#### Page text:
__________

NSYNC is the debut studio album by American boy band NSYNC, initially released in Germany on May 26, 1997 by Trans Continental Records and internationally on March 24, 1998 by RCA Records. Following the success of the album's initial release, with singles "I Want You Back" and "Tearin' Up My Heart" reaching the top ten on the Official German Charts, and the album reaching number one on the Offizielle Top 100.

The album has since sold over 15 million copies worldwide, with the album earning a diamond certification in the US, as well as peaking at number two on the Billboard 200.

Background

Band formation
In 1995, Chris Kirkpatrick met with Lou Pearlman to talk about forming a pop group. Pearlman said that he would finance the group if Kirkpatrick would find other young male singers to be with him in the band. This prompted Kirkpatrick to start forming the group, so he called Justin Timberlake who had been a member of the Mickey Mouse Club. Justin joined and recommended his friend Joshua "JC" Chasez, who also was a cast member on the Mickey Mouse Club. Later, the three bumped into Joey Fatone, whom they all knew, at a club and he became the fourth member to join.

Initially, Jason Galasso was chosen as the group's bass singer and fifth member. After several weeks of rehearsals, the group set up a showcase and began planning to officially sign with Pearlman's Trans Continental Label. However, at the last minute, Galasso dropped out as he was not fond of the group's musical direction, claiming that being a teen idol was never a goal of his. The group started to search for people to replace Galasso. Timberlake soon called his vocal coach, who suggested a 16-year-old from Mississippi named Lance Bass, who flew to Orlando to audition and was immediately accepted into the group.

__________

#### Job 1:
Answer these questions from the NSYNC album text:
(a) On what date was the album first released in Germany?
(b) How many copies has the album sold worldwide?
(c) Whom did Timberlake's vocal coach suggest as a replacement for Galasso?
#### Job 2:
Please echo everything in the listing from the line containing "Finchwell [148, 1246]" down to the line containing "bittersweet (153, 793)", both included.

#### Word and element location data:
__________

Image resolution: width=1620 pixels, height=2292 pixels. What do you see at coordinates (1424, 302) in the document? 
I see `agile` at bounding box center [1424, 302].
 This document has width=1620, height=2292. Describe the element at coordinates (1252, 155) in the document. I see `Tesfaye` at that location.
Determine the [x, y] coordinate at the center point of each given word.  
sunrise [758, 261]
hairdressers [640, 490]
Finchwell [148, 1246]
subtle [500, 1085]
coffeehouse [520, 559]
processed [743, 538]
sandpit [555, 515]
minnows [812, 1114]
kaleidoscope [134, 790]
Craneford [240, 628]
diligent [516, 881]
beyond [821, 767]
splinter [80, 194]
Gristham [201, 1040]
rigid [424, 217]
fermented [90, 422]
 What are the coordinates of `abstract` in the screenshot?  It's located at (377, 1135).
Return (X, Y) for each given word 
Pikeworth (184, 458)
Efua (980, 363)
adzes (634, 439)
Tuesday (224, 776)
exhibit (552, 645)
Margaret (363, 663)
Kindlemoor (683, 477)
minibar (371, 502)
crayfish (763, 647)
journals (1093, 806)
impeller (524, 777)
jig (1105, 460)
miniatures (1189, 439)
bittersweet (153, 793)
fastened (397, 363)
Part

__________

#### Expected output 1:
(a) May 26, 1997
(b) Over 15 million
(c) Lance Bass, a 16-year-old from Mississippi

#### Expected output 2:
Finchwell [148, 1246]
subtle [500, 1085]
coffeehouse [520, 559]
processed [743, 538]
sandpit [555, 515]
minnows [812, 1114]
kaleidoscope [134, 790]
Craneford [240, 628]
diligent [516, 881]
beyond [821, 767]
splinter [80, 194]
Gristham [201, 1040]
rigid [424, 217]
fermented [90, 422]
 What are the coordinates of `abstract` in the screenshot?  It's located at (377, 1135).
Return (X, Y) for each given word 
Pikeworth (184, 458)
Efua (980, 363)
adzes (634, 439)
Tuesday (224, 776)
exhibit (552, 645)
Margaret (363, 663)
Kindlemoor (683, 477)
minibar (371, 502)
crayfish (763, 647)
journals (1093, 806)
impeller (524, 777)
jig (1105, 460)
miniatures (1189, 439)
bittersweet (153, 793)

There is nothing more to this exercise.